(TASKS TO COMPLETE)
• a. Answer these questions from the passage on Dawkins' weasel program, one per line:
(i) On what kind of computer did Richard Dawkins write his program?
(ii) What description of a cloud does the passage quote from Hamlet?
(iii) What degrees do the people heading up the labs hold?
• b. From the passage on Dawkins' weasel program, quote word for word the part that opens with the words containing "It seems the" and closes with "a few minutes.".
---------- PASSAGE TO READ
As you may creationists having transitioned through cdesign proponentsism have recently evolved changed into Intelligent Design theorists. The unsophisticated of the past "it's all just too complex to have happened without god" have been replaced with sciency-sounding objections like "you can't get that much information by chance" or "you can't get that much complexity by chance". There are even whole labs devoted to proving this headed up by people with PhDs in maths!

It seems the leading lights of this new movement have spend the last several years worrying about a computer program that Richard Dawkins wrote on a a first generation Apple Mac in the 1980s. Dawkins' program is a toy aimed at showing just how powerful selection is as a force when compared to the blind "chance" that creationists often talk about. Dawkins showed that a room full of monkeys bashing keyboards (or a computer randomly choosing letters) would not merely fail to write Shakespeare's complete works in the lifetime of the universe - they'd be hard pressed to hit upon Hamlet's description of a cloud - "Methinks it is like a weasel". On the other hand, altering letters to a random sequence then selecting those most like a target to serve as the template for more rounds of variation and section can get you the phrase in a few minutes.
--------------------
---------- DATASET ROWS
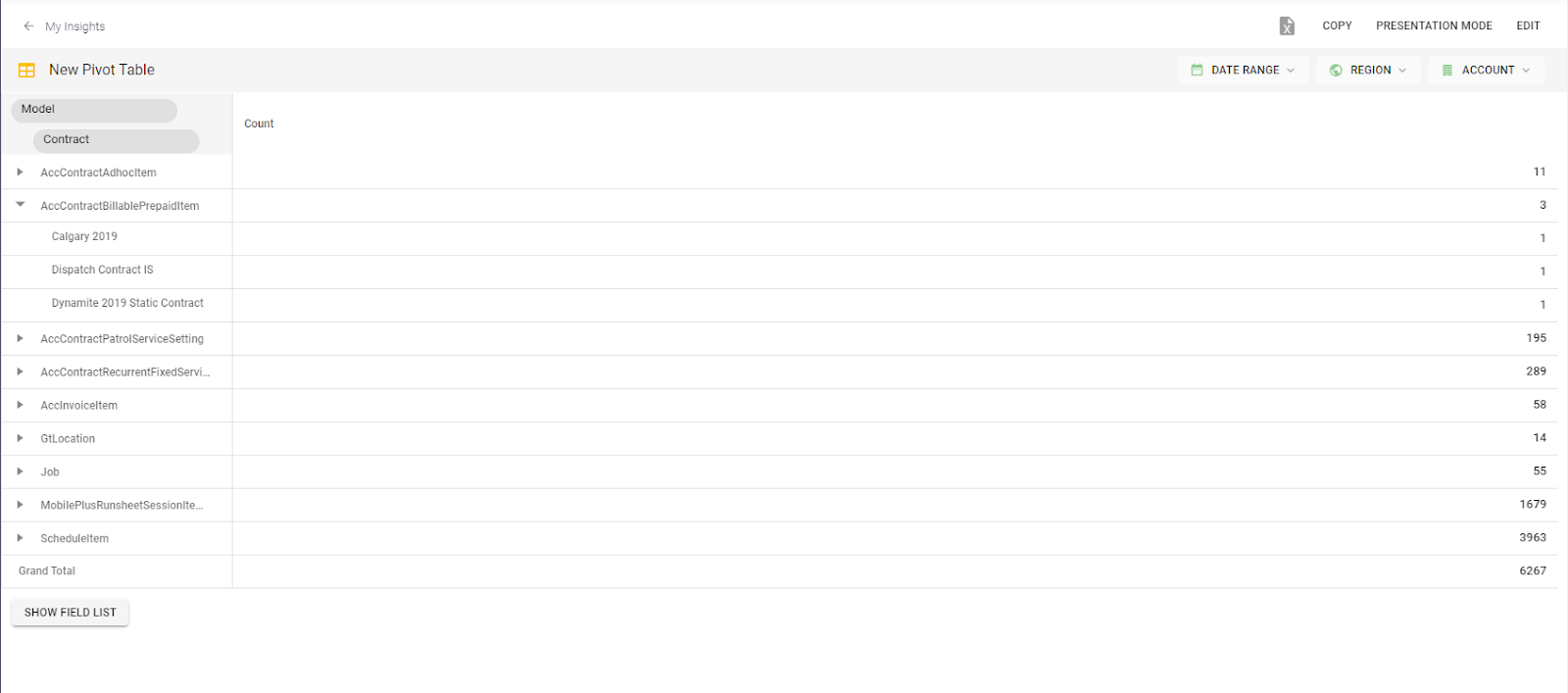Select the Model field chip
The image size is (1568, 693).
(x=93, y=109)
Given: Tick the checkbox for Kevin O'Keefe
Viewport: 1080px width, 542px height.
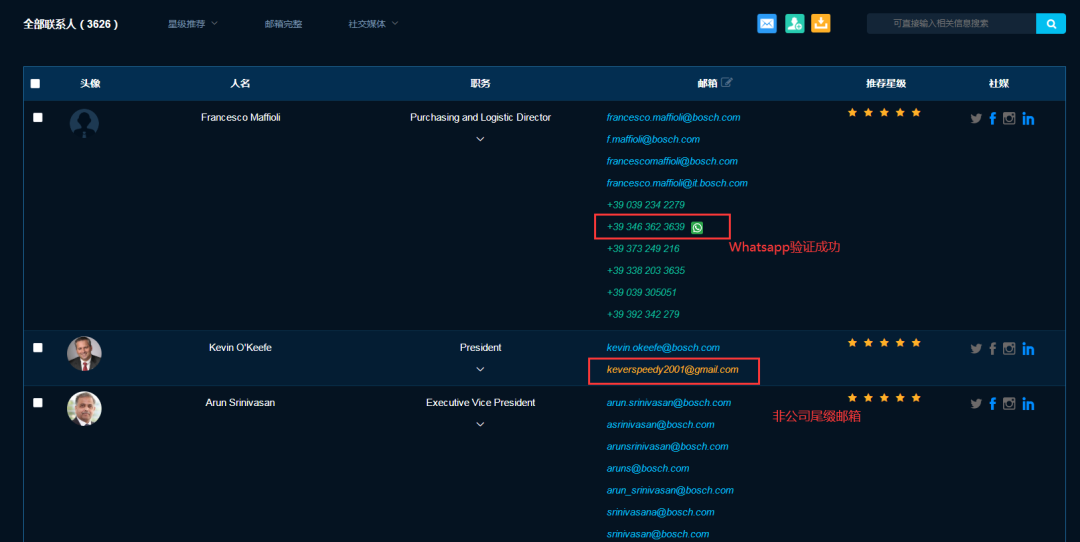Looking at the screenshot, I should coord(38,347).
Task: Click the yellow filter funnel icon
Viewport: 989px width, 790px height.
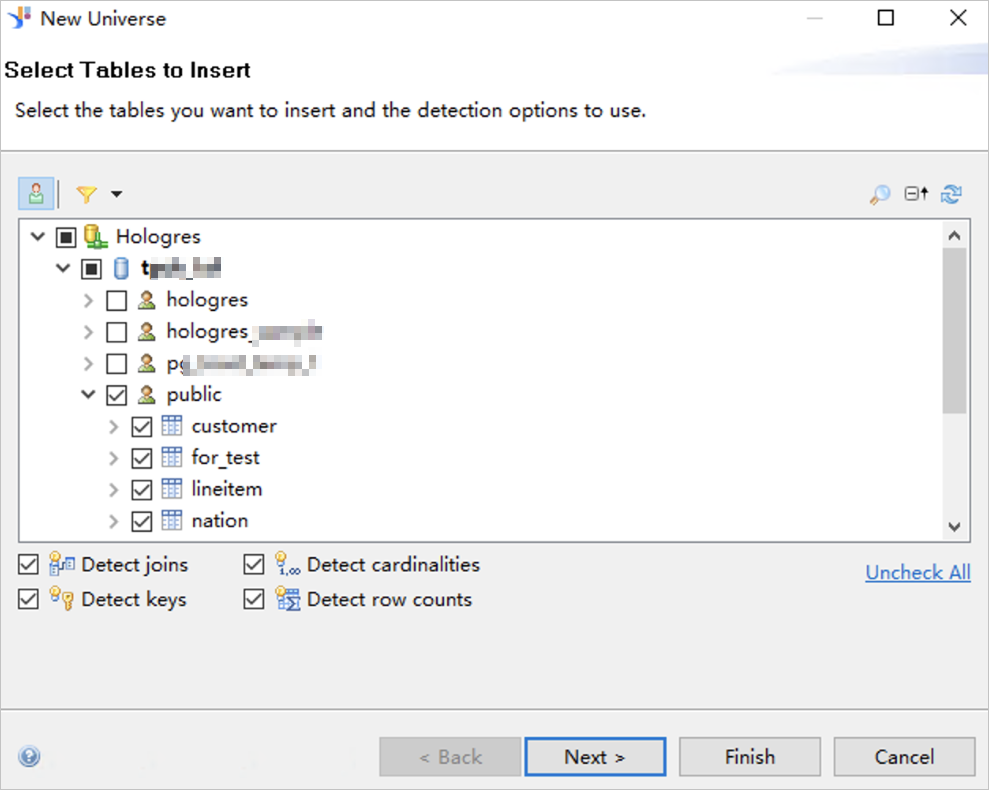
--------------------
(ANSWERS TO THE PROBLEMS)
• a.
(i) A first generation Apple Mac, in the 1980s.
(ii) "Methinks it is like a weasel"
(iii) PhDs in maths.

• b.
It seems the leading lights of this new movement have spend the last several years worrying about a computer program that Richard Dawkins wrote on a a first generation Apple Mac in the 1980s. Dawkins' program is a toy aimed at showing just how powerful selection is as a force when compared to the blind "chance" that creationists often talk about. Dawkins showed that a room full of monkeys bashing keyboards (or a computer randomly choosing letters) would not merely fail to write Shakespeare's complete works in the lifetime of the universe - they'd be hard pressed to hit upon Hamlet's description of a cloud - "Methinks it is like a weasel". On the other hand, altering letters to a random sequence then selecting those most like a target to serve as the template for more rounds of variation and section can get you the phrase in a few minutes.